Fighting malware and spam

Lies, damn lies and computer virus costs...

Steve Garfink InDefense
Mary Landesman Antivirus.about.com

Question: How much did damages from computer viruses cost in 2003?

• $15 Billion
• $55 Billion
• $147 Million
• All of the Above
• None of the Above

Your time is up, and the answer is... Take your pick. All three figures were reported by different "expert" organizations, so any one would be correct. If they are all correct, then "All of the Above" certainly works. Yet, if they are all correct, how can they provide any meaningful value when the largest is hundreds of times greater than the smallest? If someone told you the termite damage to your home is somewhere between $100 and $25,000, what would be the use of such an estimate? "None of the Above" might be the best choice.

The naïve multitudes hear these numbers, dutifully reported in the main press, and shudder. The "knowledgeable" read them and sneer at their range and sheer audacity. However, dismissing the topic out-of-hand because it has been hijacked for hype does not improve understanding, and thereby management, of the risk: malicious code attacks are real and they generate costs.

This paper will briefly review the context within which most virus and spam cost reports are generated, with a view to establishing how these numbers are largely irrelevant.
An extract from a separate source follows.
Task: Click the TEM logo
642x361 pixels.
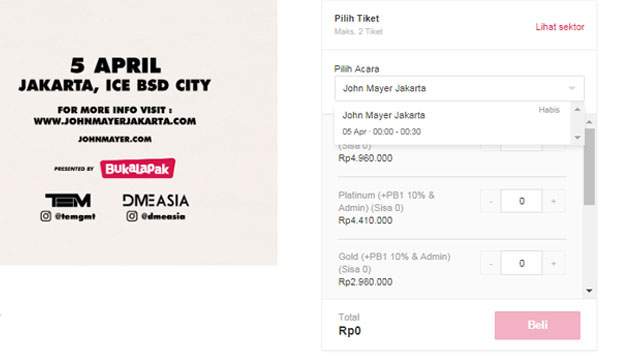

The focus of the paper is to identify those elements of virus cost that are relevant to the targets of virus attack: what is the likelihood of exposure, what (not "how much") are the costs and how are they incurred? Examining these questions from the viewpoint of the virus target can provide a useful framework for evaluating cost-effective steps for mitigating the threat of malicious code attack; this can optimize the ability of the virus target to manage costs for a true pay-off.